Esas No: 2021/1137
Karar No: 2022/5091
Karar Tarihi: 21.06.2022
Yargıtay 11. Hukuk Dairesi 2021/1137 Esas 2022/5091 Karar Sayılı İlamı
Özet:
Davacı, davalı şirkette %35 hisseye sahipti. Kendisinin isteğiyle şirket ortaklığından ayrıldı. Ancak hisse devir bedeli hesaplanırken şirketin gerçek değeri dikkate alınmadı. Şirket değeri 8 milyon TL iken, 4 milyon TL olarak gösterilmişti. Ayrıca, kendisine kâr payı da ödenmediğini iddia etti. Davacı, davalılardan 1,000 TL'nin tahsiline karar verilmesini talep etti. Ancak mahkeme, davacının isteğini kısmen kabul edip, davalıların hisse devir bedelini daha yüksek belirleyip 1,850,000 TL ödediğini ve bu nedenle davacının 369,201.68 TL alacağı olduğuna karar verdi. İlk derece mahkemesi kararına yapılan istinaf başvurusu sonucunda, Bölge Adliye Mahkemesi davalıların davanın reddine karar verdi. Ancak avukatlık ücreti hatalı yazıldığı için karar düzeltildi. Davacı, TBK'nın 36 ve 39. maddelerinin uygulanması gerektiğini ileri sürdü. Ancak mahkeme, bu iddianın ispatını gerektiren yeterli kanıt olmadığını belirterek davayı reddetti. Kanun maddeleri; HMK'nın 369/1., 371 ve 372. m
"İçtihat Metni"
MAHKEMESİ : BÖLGE ADLİYE MAHKEMESİ 16. HUKUK DAİRESİ
Taraflar arasında görülen davada İstanbul Anadolu 4. Asliye Ticaret Mahkemesince verilen 11.10.2017 tarih ve 2014/1425 E- 2017/1016 K. sayılı kararın davalı ... vekili tarafından istinaf edilmesi üzerine, istinaf isteminin kabulüne dair İstanbul Bölge Adliye Mahkemesi 16. Hukuk Dairesi'nce verilen 04.12.2020 tarih ve 2017/6884 E- 2020/2121 K. sayılı kararın Yargıtay'ca incelenmesi davacı vekili tarafından istenmiş ve temyiz dilekçesinin süresi içinde verildiği anlaşılmış olmakla, dava dosyası için Tetkik Hakimi ... tarafından düzenlenen rapor dinlendikten ve yine dosya içerisindeki dilekçeler, duruşma tutanakları ve tüm belgeler okunup, incelendikten sonra işin gereği görüşülüp, düşünüldü:
Davacı vekili, asıl davada, davacının, davalı şirketin % 35 hisse oranında ortağı olduğunu, şirket ortaklığından kendi isteği üzerine ayrıldığını, ancak devir bedeli hesaplanırken şirket değerinin 4.000.000.- TL olarak alındığını, halbuki haricen yaptıkları araştırmaya göre şirket değerinin 8.000.000.- TL olduğunu, ayrıca kâr payının da şimdiye kadar kendisine ödenmediğini ileri sürerek, fazlaya ilişkin hakları saklı kalmak üzere şimdilik 1.000.- TL'nin davalılardan tahsiline karar verilmesini talep ve dava etmiştir. Davacı vekili, 19/08/2016 tarihli ıslahla dava değerini 369.201,68 TL'sına artırarak bu miktarın 03/10/2013 tarihinden itibaren faiziyle birlikte davalıdan tahsilini istemiştir.

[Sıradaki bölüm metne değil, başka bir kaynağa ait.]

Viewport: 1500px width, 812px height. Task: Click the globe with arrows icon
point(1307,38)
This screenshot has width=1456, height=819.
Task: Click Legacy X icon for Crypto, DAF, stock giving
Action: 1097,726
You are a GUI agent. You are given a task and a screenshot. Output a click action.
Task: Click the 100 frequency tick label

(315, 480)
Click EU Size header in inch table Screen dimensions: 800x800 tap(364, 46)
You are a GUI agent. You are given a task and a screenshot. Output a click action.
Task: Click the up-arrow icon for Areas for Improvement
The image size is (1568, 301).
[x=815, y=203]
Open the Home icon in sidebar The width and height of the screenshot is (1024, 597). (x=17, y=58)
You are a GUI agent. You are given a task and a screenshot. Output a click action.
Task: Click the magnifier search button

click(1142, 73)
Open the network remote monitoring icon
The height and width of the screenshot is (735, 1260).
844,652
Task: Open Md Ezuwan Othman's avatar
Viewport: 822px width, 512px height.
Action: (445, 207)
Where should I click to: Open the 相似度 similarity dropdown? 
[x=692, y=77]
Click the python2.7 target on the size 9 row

Davalı vekili, taraflar arasında 10/01/2013 tarihli sözleşme akdedilerek davacının, şirketteki % 35 hisse bedelinin satışı ve müvekkiline devri konusunun kararlaştırıldığını ve 35 hisse karşılığında 1.820.724 TL’nin ödenmesi hususunda anlaşmaya varıldığını, anlaşılan bedelin tamamının davacıya ödendiğini savunarak davanın reddini istemiştir.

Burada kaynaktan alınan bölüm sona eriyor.